EXERCISE AIM: Copy the lines of the data below word for word, beginning with the line that contains "603x397 pixels." and continuing through the line that contains "I will 381,251.", including both of those lines.

Data on locating words and elements:
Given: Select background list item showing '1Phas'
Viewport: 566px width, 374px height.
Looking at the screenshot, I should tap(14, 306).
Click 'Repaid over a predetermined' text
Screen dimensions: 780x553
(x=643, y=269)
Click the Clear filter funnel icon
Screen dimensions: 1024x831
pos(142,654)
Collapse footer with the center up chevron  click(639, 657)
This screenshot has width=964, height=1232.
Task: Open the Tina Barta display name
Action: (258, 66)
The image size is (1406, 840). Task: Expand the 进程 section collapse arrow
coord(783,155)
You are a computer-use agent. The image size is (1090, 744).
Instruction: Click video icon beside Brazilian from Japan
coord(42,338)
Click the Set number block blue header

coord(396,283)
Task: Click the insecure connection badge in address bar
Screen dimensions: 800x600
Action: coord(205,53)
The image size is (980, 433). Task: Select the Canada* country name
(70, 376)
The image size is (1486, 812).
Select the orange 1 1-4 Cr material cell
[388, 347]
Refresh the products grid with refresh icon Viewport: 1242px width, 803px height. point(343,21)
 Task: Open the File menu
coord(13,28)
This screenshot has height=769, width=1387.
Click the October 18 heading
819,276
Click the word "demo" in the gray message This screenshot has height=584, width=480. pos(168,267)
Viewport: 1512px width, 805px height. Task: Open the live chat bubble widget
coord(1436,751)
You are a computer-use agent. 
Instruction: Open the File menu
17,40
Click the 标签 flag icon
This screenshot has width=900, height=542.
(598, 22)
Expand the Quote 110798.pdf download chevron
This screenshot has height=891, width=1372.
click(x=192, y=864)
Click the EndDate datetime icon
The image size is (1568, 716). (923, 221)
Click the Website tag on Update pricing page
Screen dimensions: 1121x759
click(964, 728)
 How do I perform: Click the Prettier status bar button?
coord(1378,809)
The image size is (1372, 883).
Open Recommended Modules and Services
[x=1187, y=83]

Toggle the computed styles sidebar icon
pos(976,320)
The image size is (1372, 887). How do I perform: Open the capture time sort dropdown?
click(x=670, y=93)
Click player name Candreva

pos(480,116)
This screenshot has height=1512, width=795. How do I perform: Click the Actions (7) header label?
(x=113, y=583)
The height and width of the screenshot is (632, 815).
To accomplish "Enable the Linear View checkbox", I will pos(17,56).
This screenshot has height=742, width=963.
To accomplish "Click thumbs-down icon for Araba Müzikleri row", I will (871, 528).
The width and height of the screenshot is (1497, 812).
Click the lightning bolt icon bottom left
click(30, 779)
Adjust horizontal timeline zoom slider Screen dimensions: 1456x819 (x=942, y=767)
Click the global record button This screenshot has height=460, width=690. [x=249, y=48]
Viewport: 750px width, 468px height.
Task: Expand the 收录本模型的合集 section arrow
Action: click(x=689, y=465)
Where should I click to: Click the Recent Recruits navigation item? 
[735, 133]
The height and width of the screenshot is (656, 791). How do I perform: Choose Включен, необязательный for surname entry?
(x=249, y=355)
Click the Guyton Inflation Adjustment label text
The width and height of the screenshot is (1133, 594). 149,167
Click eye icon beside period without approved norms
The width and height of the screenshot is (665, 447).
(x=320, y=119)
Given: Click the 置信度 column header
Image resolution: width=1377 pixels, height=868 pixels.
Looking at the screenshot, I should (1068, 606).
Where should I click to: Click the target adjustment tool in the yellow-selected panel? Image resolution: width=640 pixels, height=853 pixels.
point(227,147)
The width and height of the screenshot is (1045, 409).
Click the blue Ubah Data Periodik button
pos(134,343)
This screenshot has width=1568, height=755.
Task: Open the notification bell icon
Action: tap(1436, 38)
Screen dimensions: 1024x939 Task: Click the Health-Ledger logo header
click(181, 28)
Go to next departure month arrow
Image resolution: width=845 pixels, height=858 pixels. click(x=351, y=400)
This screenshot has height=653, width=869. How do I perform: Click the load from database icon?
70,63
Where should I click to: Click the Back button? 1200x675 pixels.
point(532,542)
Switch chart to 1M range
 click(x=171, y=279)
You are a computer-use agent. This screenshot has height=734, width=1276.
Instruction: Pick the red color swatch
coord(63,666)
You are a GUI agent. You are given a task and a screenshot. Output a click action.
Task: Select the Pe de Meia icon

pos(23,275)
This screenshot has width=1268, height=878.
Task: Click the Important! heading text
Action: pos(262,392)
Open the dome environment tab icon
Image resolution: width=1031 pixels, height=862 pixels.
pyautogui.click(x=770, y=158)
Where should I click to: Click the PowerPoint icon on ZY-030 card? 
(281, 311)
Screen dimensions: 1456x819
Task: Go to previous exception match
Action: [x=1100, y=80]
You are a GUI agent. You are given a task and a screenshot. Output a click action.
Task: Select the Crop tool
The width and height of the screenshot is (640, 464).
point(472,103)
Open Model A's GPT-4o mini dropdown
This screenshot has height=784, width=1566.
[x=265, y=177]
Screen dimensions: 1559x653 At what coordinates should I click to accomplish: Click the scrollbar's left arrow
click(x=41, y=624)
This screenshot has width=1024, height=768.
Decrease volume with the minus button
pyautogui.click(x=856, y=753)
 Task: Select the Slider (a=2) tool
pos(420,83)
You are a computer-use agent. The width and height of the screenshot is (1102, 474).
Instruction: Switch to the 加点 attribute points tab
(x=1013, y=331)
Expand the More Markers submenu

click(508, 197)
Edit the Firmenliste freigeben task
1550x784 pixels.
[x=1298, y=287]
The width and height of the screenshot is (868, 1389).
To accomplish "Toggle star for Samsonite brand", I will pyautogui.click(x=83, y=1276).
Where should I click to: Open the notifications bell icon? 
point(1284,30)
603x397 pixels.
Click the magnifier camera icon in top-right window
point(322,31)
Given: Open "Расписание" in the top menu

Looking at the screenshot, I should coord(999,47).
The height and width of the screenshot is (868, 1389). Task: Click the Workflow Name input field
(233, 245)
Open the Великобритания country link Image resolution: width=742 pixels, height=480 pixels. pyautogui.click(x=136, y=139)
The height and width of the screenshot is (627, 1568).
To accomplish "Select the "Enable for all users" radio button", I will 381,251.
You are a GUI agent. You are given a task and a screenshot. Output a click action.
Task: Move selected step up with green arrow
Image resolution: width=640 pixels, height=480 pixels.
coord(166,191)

RESPONSE TO THE TASK:
603x397 pixels.
Click the magnifier camera icon in top-right window
point(322,31)
Given: Open "Расписание" in the top menu

Looking at the screenshot, I should coord(999,47).
The height and width of the screenshot is (868, 1389). Task: Click the Workflow Name input field
(233, 245)
Open the Великобритания country link Image resolution: width=742 pixels, height=480 pixels. pyautogui.click(x=136, y=139)
The height and width of the screenshot is (627, 1568).
To accomplish "Select the "Enable for all users" radio button", I will 381,251.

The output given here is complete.